▶ EXERCISE OBJECTIVE
Lines in which "computer" appears should be pulled from the data below.
^^^^
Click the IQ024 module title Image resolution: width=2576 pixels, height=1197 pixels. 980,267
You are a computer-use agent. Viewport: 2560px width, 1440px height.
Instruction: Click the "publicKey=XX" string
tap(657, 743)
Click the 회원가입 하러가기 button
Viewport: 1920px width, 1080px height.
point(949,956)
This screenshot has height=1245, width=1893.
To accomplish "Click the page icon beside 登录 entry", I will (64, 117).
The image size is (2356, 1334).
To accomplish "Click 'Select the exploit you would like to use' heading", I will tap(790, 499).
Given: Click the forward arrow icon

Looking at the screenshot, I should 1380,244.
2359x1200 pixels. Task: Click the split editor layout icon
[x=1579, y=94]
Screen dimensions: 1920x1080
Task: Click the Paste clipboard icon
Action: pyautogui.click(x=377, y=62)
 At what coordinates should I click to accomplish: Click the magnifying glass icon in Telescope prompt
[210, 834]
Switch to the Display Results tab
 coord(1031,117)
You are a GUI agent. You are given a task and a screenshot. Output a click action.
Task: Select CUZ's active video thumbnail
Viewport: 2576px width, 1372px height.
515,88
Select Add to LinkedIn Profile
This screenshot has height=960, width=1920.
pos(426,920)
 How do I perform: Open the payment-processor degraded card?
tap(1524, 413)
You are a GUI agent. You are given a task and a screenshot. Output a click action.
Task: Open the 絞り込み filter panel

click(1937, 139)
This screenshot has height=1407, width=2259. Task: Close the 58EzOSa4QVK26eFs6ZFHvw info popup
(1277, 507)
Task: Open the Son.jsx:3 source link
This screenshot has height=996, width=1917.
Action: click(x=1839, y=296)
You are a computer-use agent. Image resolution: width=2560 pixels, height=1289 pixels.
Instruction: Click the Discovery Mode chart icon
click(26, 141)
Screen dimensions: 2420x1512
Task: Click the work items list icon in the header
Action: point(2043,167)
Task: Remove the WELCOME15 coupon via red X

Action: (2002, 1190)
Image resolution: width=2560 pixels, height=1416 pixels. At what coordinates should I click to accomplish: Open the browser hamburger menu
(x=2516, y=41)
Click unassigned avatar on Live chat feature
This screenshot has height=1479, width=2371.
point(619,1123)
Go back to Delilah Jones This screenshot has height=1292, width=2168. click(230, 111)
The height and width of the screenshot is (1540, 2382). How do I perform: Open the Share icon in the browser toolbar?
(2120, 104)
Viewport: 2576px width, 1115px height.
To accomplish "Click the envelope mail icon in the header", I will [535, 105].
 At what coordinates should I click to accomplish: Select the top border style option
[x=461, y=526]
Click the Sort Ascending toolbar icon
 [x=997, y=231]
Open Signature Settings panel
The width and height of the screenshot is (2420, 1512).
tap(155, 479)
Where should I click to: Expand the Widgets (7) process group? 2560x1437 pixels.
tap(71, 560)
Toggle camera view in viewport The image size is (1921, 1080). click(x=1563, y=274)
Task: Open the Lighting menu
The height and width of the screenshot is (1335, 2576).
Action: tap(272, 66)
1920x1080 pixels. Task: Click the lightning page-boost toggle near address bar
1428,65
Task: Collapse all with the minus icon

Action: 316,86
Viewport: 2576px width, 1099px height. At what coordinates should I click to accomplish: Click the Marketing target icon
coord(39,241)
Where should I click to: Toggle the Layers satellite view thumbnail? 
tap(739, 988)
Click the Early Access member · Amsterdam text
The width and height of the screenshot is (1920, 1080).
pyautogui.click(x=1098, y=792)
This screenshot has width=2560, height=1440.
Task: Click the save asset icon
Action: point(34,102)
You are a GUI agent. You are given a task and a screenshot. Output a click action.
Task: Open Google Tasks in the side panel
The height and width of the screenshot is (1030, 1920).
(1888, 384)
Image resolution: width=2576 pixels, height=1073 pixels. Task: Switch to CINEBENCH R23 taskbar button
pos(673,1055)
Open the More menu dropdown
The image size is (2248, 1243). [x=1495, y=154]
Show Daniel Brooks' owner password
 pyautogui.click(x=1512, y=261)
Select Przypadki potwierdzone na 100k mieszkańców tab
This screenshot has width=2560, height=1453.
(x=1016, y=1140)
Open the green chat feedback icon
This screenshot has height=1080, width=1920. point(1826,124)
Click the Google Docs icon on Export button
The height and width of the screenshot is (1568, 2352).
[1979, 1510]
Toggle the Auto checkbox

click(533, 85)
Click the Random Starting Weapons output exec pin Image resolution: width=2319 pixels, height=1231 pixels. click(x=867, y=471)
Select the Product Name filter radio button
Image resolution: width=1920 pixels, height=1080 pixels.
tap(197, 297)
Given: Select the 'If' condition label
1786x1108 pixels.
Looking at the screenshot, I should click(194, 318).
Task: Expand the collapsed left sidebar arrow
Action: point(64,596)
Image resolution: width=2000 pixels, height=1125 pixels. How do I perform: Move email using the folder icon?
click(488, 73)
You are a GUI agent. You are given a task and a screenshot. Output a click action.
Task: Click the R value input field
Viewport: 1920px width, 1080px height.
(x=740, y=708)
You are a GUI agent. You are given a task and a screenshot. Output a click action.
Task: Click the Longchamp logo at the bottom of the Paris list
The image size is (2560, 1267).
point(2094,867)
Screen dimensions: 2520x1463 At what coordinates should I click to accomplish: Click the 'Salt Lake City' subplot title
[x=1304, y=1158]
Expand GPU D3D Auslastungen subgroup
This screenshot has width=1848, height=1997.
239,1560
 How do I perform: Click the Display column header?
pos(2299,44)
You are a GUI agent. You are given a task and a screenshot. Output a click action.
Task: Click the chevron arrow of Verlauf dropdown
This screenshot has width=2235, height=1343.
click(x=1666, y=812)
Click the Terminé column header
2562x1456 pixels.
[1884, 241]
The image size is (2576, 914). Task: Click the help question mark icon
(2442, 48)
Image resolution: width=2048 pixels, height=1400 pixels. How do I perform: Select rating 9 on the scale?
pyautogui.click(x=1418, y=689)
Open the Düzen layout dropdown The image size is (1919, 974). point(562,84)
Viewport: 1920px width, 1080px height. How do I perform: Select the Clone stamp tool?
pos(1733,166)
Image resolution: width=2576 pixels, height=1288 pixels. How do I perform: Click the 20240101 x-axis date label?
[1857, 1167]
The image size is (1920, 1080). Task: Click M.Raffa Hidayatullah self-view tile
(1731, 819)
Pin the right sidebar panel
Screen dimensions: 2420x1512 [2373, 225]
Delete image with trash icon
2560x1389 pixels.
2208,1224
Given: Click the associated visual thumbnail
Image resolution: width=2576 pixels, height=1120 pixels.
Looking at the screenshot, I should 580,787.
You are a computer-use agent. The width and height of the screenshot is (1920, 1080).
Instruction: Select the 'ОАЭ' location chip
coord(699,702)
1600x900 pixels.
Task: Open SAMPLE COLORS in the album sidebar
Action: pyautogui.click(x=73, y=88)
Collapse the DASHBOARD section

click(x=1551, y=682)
^^^^
▶ RESULT BELOW
You are a computer-use agent. Viewport: 2560px width, 1440px height.
You are a computer-use agent. Image resolution: width=2560 pixels, height=1289 pixels.
You are a computer-use agent. The width and height of the screenshot is (1920, 1080).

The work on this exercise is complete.